“Can’t Talk Now, I’m Watching a Hallmark Christmas Movie” (Said no man, EVER!)
There are some things men just don’t normally admit to. Forgetting to put the toilet seat down or being lost on a car trip are obvious examples. For me, it’s taking yoga classes and watching Christmas movies on the Hallmark Channel. Sure, everybody knows it wouldn’t be the holiday season without Hallmark Christmas movies,but no self-respecting man is going to admit he watches them! So, how did I get here?!
I started taking yoga classes, thinking it might help me get more limber. While waiting for a class to start I overheard a couple of people talking about binge watching the Hallmark Channel. They mentioned movies like Sleigh Bells Ring, where a magic sleigh nudges a single mom back to an old flame; Christmas Wonderland, when Heidi returns home to babysit her niece and nephew and comes face to face with her high school love; and Time for Me to Come Home for Christmas, with two strangers, a businesswoman and a country star, stuck waiting for a flight home for Christmas.

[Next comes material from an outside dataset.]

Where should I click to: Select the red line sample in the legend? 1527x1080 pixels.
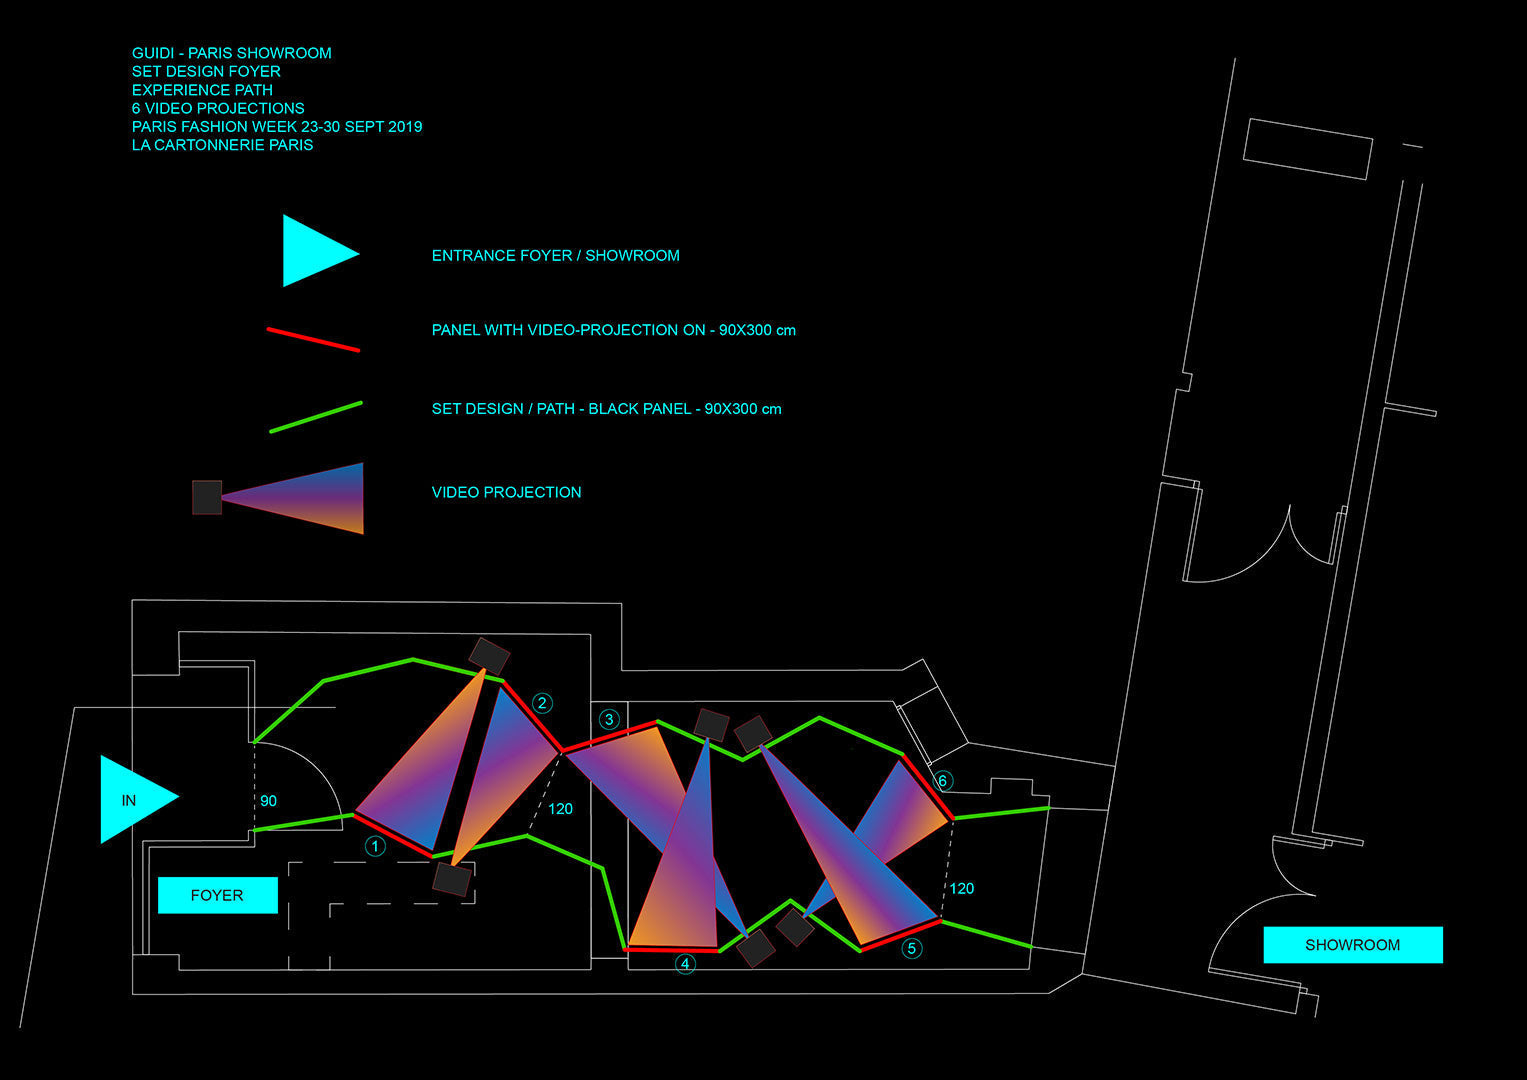(x=313, y=339)
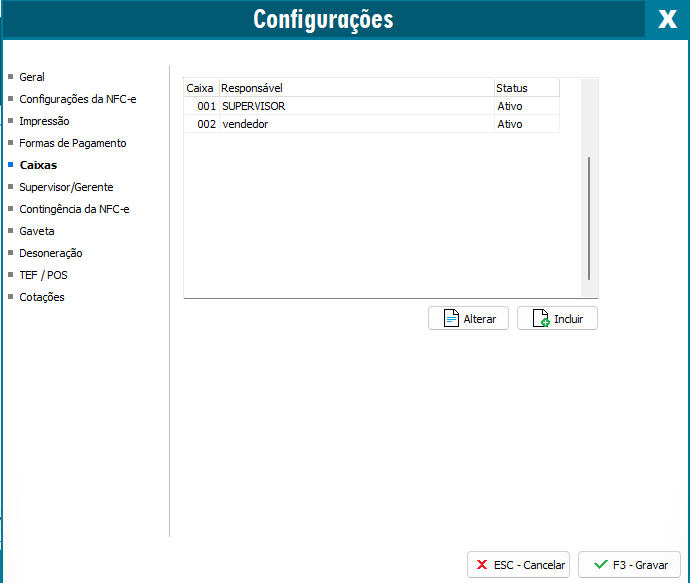Image resolution: width=690 pixels, height=583 pixels.
Task: Go to Impressão settings
Action: tap(44, 121)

Fast forward a couple of nights later and I’m clicking around, trying to find something to binge watch and I came across the Hallmark Channel. A Christmas to Remember was just starting. The plot was ridiculous. A female TV personality was reluctantly driving home to her small hometown for Christmas when a blizzard hit, and she slid off the road into a ditch. She wakes up with amnesia in the company of the handsome Good Samaritan who pulled over to help her…and they end up in love. Because that’s how ALL Hallmark movies end. Come on!
Let’s face it: Hallmark movies are super cheesy. I guess there’s a lot of conscious suspension of disbelief involved, like watching early Star Trek. Now if you’ll excuse me, I have to get back to watching Christmas at Graceland, but not before wishing you all a very Merry Christmas and Happy New Year from the EIL family!